Return each item below word for word, line by line, without changing anything.

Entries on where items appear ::
★ ★ ★ ★

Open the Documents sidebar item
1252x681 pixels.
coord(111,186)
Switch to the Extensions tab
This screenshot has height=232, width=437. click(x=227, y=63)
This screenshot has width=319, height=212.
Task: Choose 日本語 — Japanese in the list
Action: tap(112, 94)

★ ★ ★ ★

WORKED ANSWER ::
Open the Documents sidebar item
1252x681 pixels.
coord(111,186)
Switch to the Extensions tab
This screenshot has height=232, width=437. click(x=227, y=63)
This screenshot has width=319, height=212.
Task: Choose 日本語 — Japanese in the list
Action: tap(112, 94)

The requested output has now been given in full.